5 Replies Latest reply on Jun 30, 2008 3:38 PM by ryta1203

    kernel calls are slow

    josopait

      Consider the following test program:

       

      kernel void copy(float a<>, out float b<>
      {
        b = a;
      }

      int main()
      {
        float a<10>;
        float b<10>;
        int t;

        for (t=0; t<100000; ++t)
          {
            copy(a, b);
          }
      }


      It simply copies stream a to stream b, 100000 times. This seems like an easy task to do, but it takes 6.5 seconds to run on my computer. That's 65 microseconds for each call to the copy kernel.

      Why is it so slow? What happens during a kernel call? Isn't it simply a matter of pushing a couple of instructions to the gpu?

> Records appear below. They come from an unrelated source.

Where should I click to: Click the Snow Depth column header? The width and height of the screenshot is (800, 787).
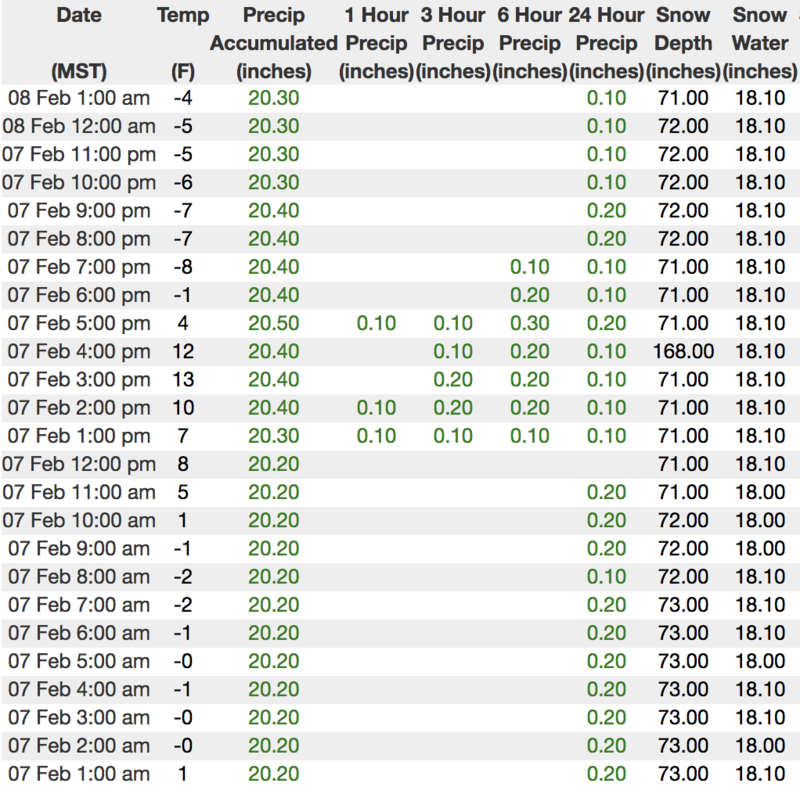pos(684,43)
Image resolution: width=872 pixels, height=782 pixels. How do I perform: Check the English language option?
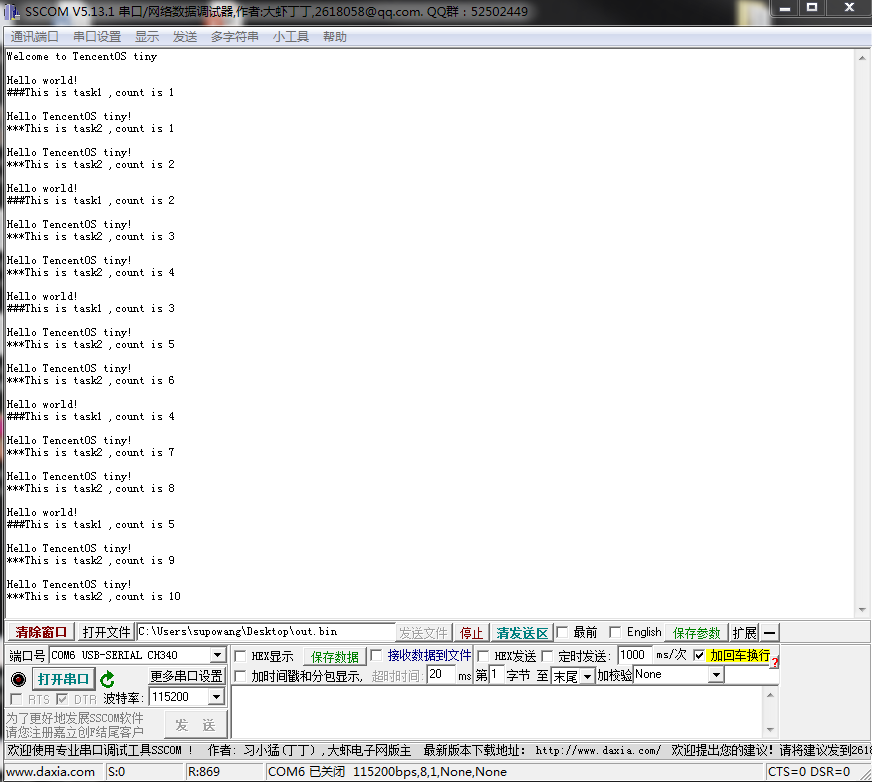(x=615, y=632)

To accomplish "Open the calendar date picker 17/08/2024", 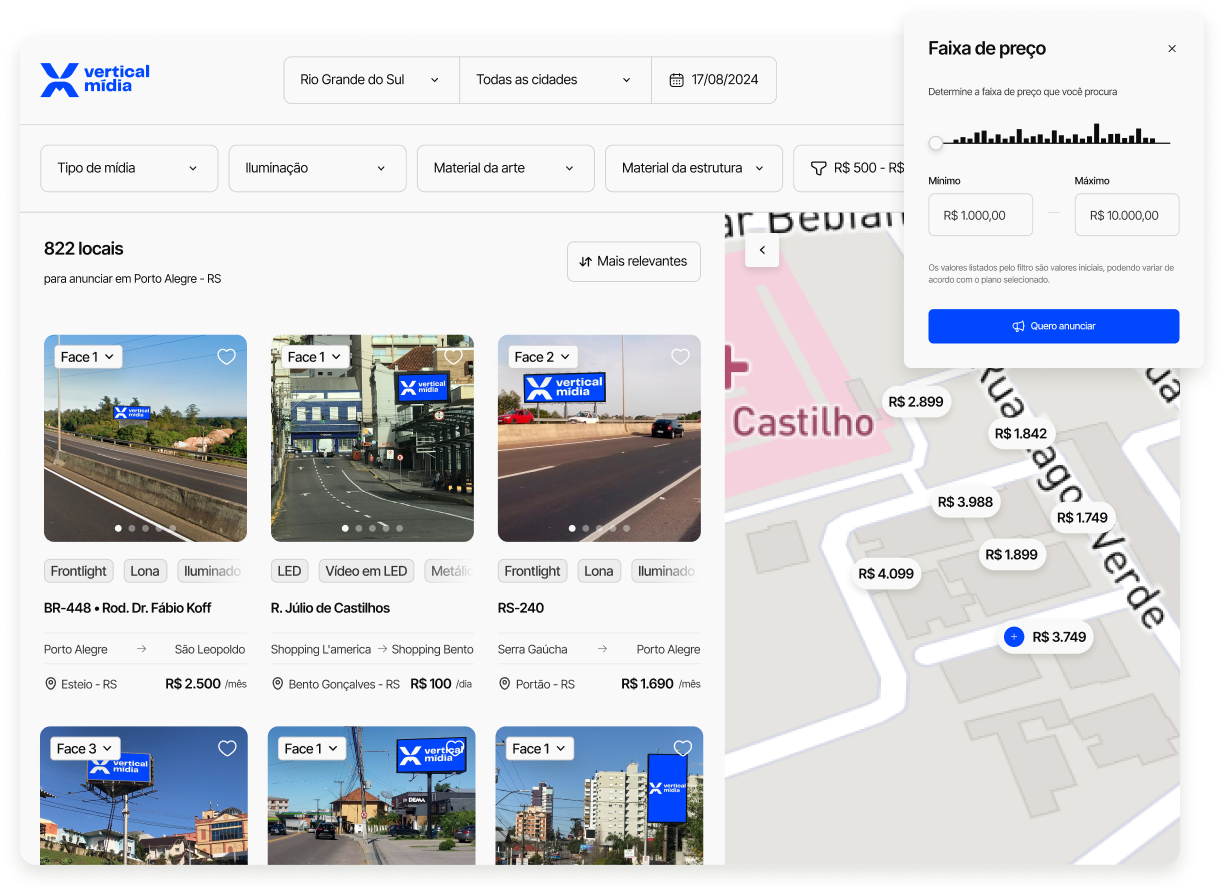I will click(714, 80).
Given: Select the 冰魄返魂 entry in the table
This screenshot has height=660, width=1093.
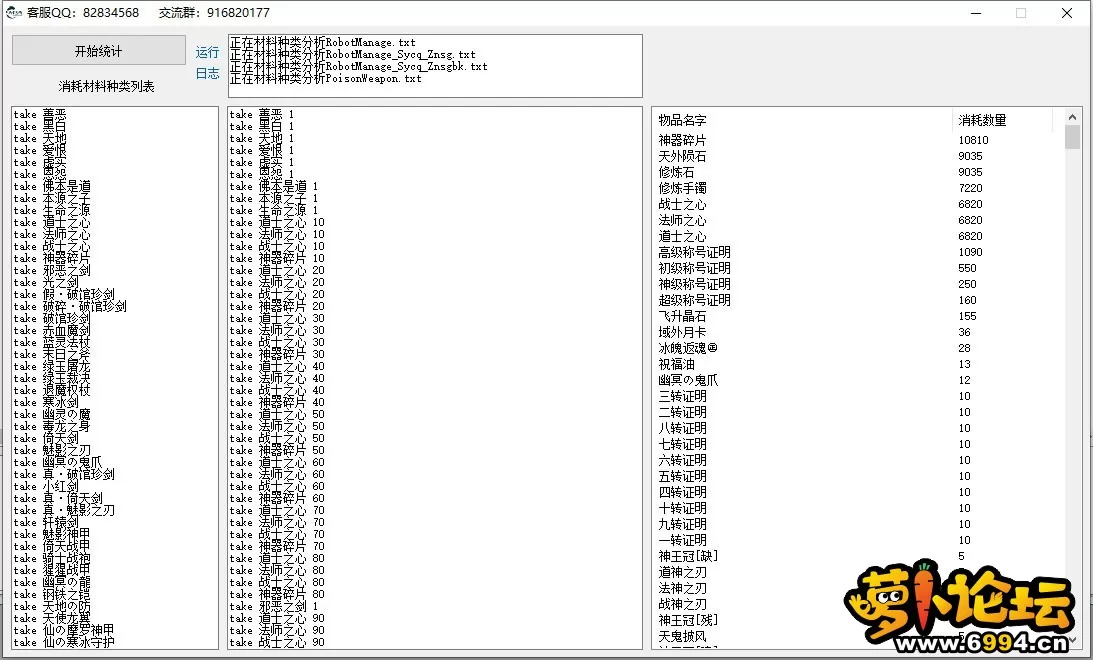Looking at the screenshot, I should coord(688,347).
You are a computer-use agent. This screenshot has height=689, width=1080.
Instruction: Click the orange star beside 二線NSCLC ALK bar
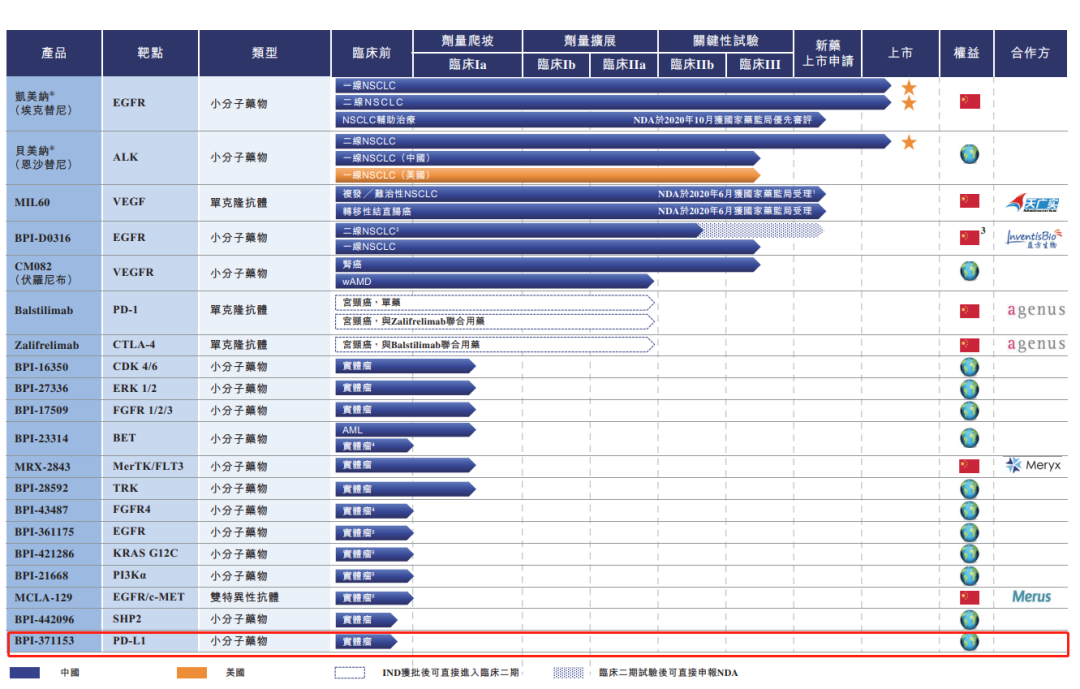pos(909,142)
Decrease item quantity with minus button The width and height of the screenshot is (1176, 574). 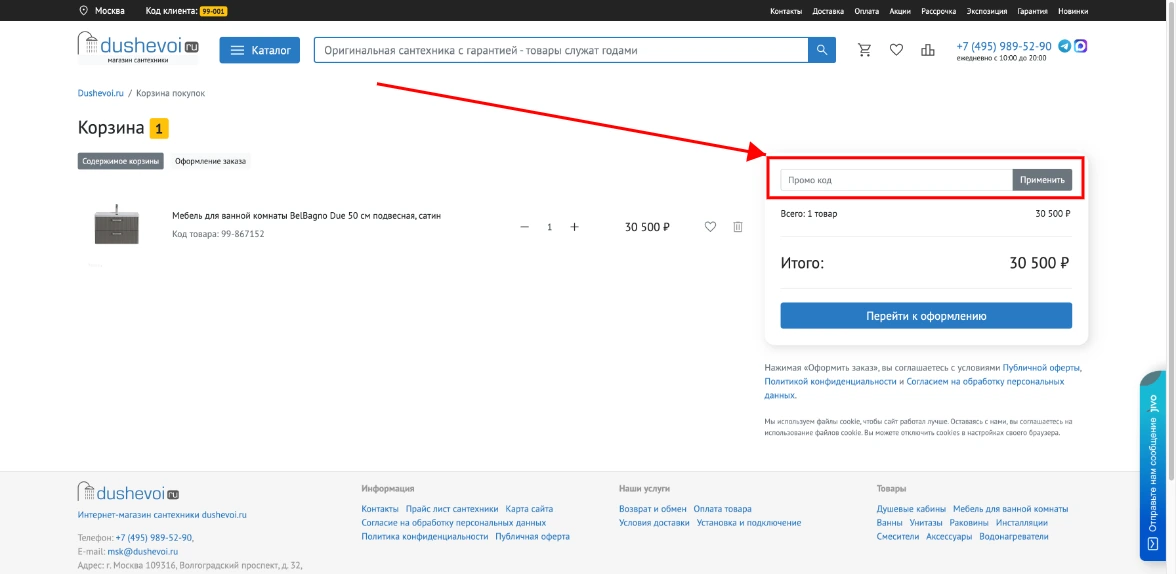click(524, 227)

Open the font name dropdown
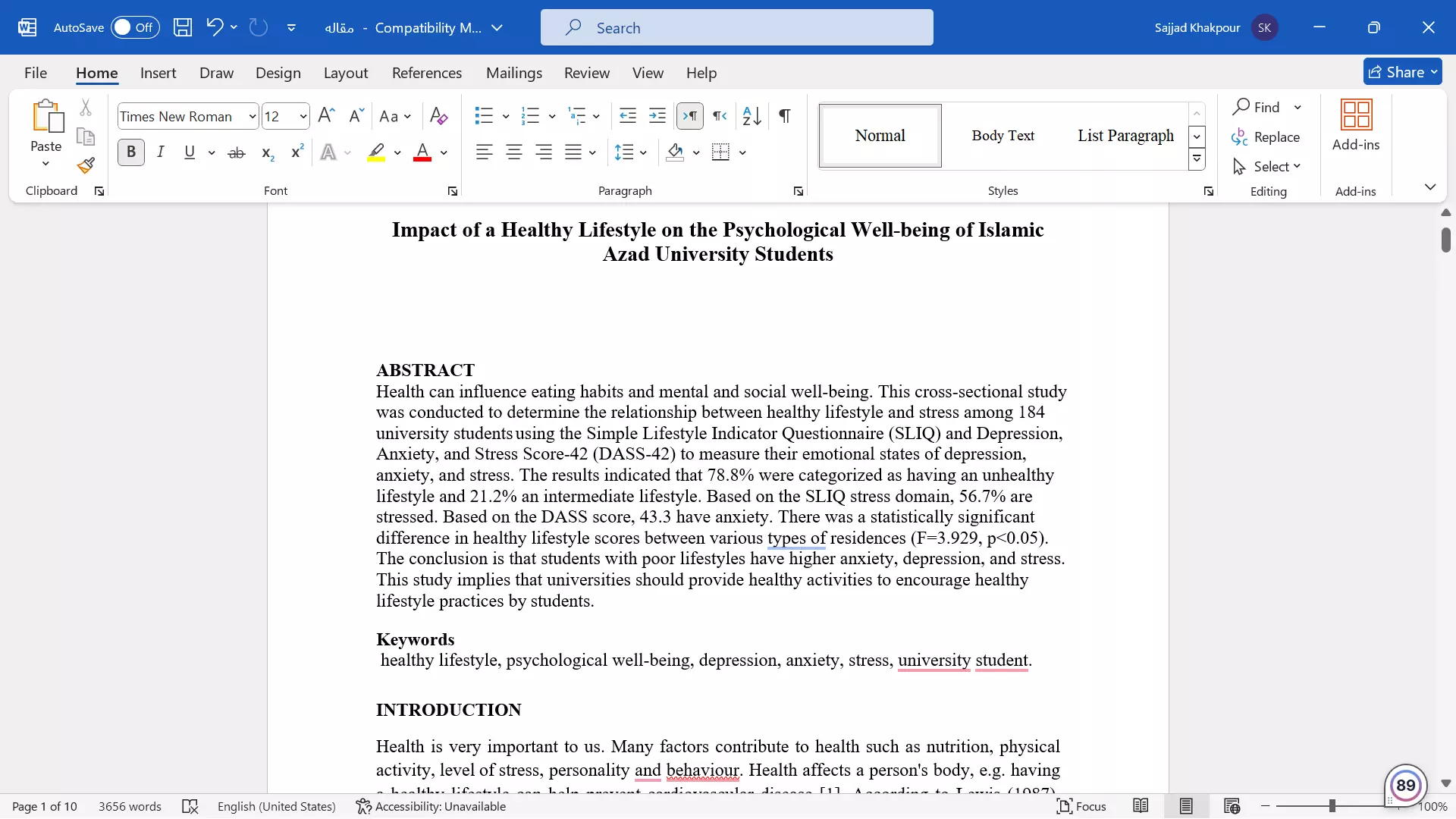click(x=253, y=116)
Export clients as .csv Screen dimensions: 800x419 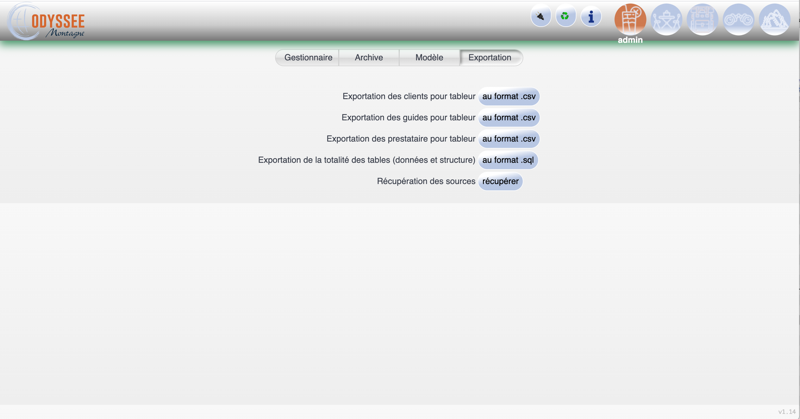509,97
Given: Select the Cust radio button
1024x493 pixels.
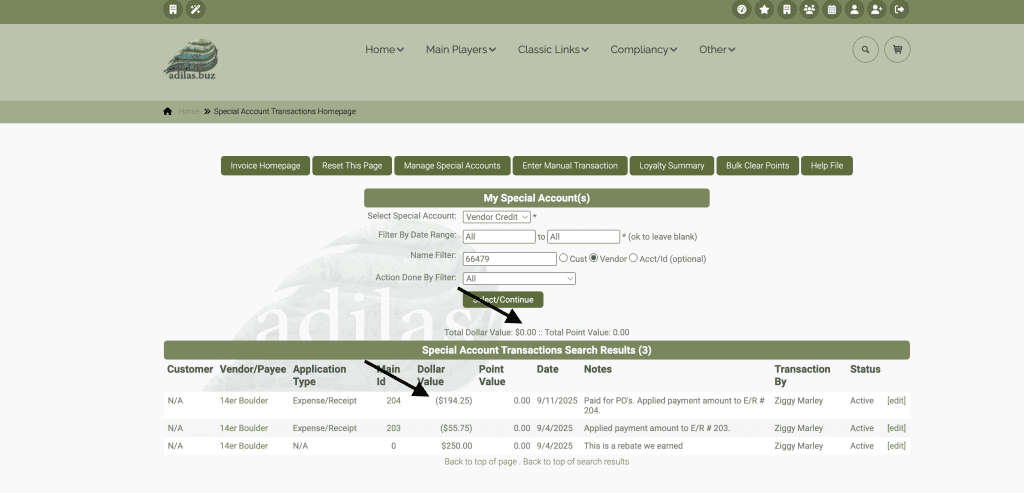Looking at the screenshot, I should click(564, 258).
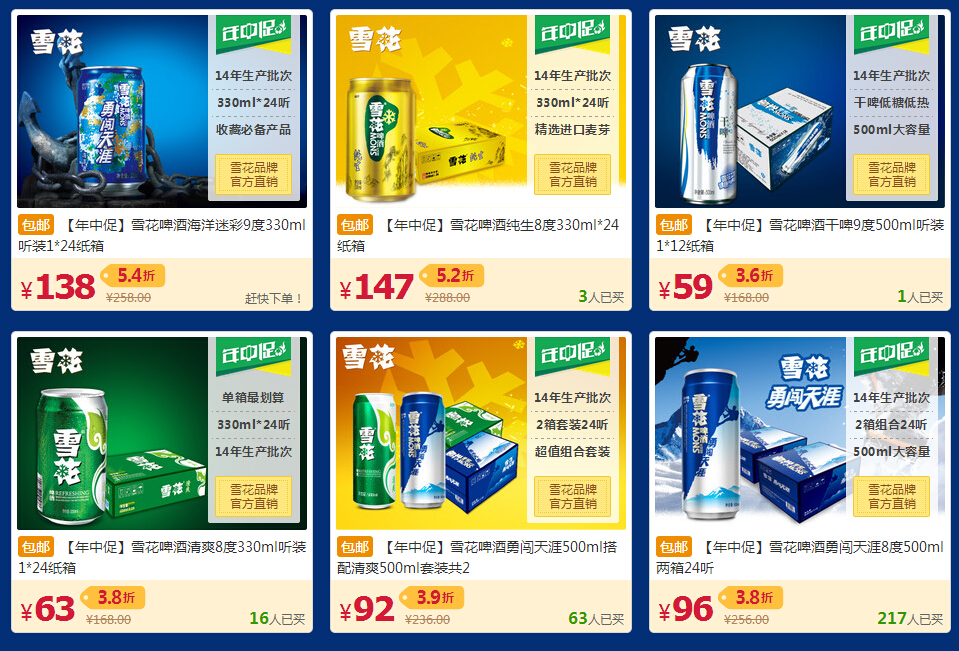The image size is (959, 651).
Task: Click the 勇闯天涯500ml搭配清爽 title link
Action: coord(478,557)
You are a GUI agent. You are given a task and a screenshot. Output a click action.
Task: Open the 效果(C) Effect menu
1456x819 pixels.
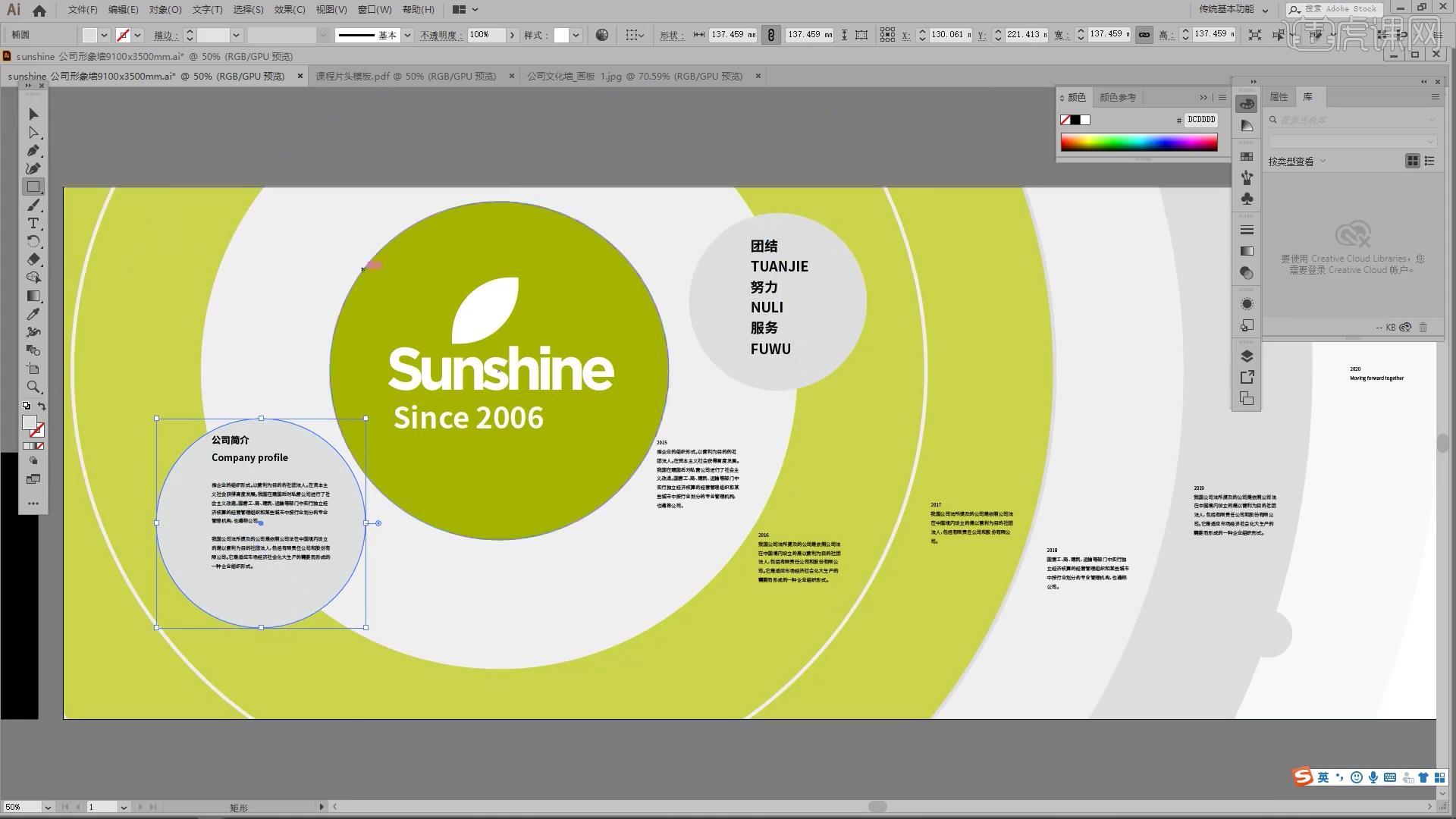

Can one speed this up?

      Thanks for any help,

      Ingo

       

        • kernel calls are slow
          Nexis

          Using CAL instead of Brook+ can speed this up quite much... Calling the same kernel with CAL takes about 30us.

          However, I still think this is very slow... Would there be a way to speed this up ? I know CAL is built over CTM so perhaps we could save some latency going at a lower level but CTM is nowhere to be found on AMD's website. Does someone know if it's still possible to use CTM?

          • kernel calls are slow
            MicahVillmow
            Josopait,
            There are few issues with your code.
            1) The main issue is that you are using a 1D stream on a device that is optimized for 2D memory accesses, which brings up a few minor issues.
            2) The size of your stream is so small that you are actually testing more of the runtime than the kernel performance. The runtime has to do things like setup state on the graphics card and copy the kernel over, which isn't free.
            3) The architecture is best utilized when using a 2D stream that has a width and height that is a multiple of 2. This is because of how the streaming cores are setup and how they process pixels in quads. If you only use a 1D stream that is not address translated, then you are basically throwing away half of your streaming cores as they are not active when you run the kernel.
            4) If a 1D stream IS address translated, then there is ALU overhead involved with translated between 1D and 2D coordinates in a generic way, which is not the most efficient.

            If you run the throughput example from the CAL sdk with a width of 10, height of 1 and 1000000 iterations, you can see you get a measly 0.02GB/s, which is nowhere close to the peak performance of the card.

            Hope this information helps.
              • kernel calls are slow
                josopait

                Well, using 2D streams increases the speed by a factor of two. It takes now 32 us for every kernel call. But this is still way too slow for the purpose which I had in mind.

                Isn't there any way to make kernel calls faster? Does the kernel have to be copied over in every loop cycle?

                Ingo

                 

                  • kernel calls are slow
                    Remotion

                    @josopait:

                    Just try to look at c++ code that BROOK+ will create.

                    If I understand this correct then every time (100000 times)

                    CPU will call copy() function with will do a loot of work before beginin to just coping only 10 values.

                    Probably to test performance you shold modifi codo to something like this.

                    [code]

                        float a<65536>;
                        float b<65536>;
                        int t;

                        for (t=0; t<16; ++t)
                        {
                            copy(a, b);
                        }

                    [/code]


                    What exacly do you want to do may be it is easier and faste do this on CPU and letting GPU do other work.


                    Remo

                     

                      • kernel calls are slow
                        ryta1203
                        Parallelism is not the only requirement for good GPGPU. Arithmetic intensity should also be high. This application is probably better suited for the CPU.

                        Arithmetic Intensity:

                        arithmetic intensity = operations / words transferred.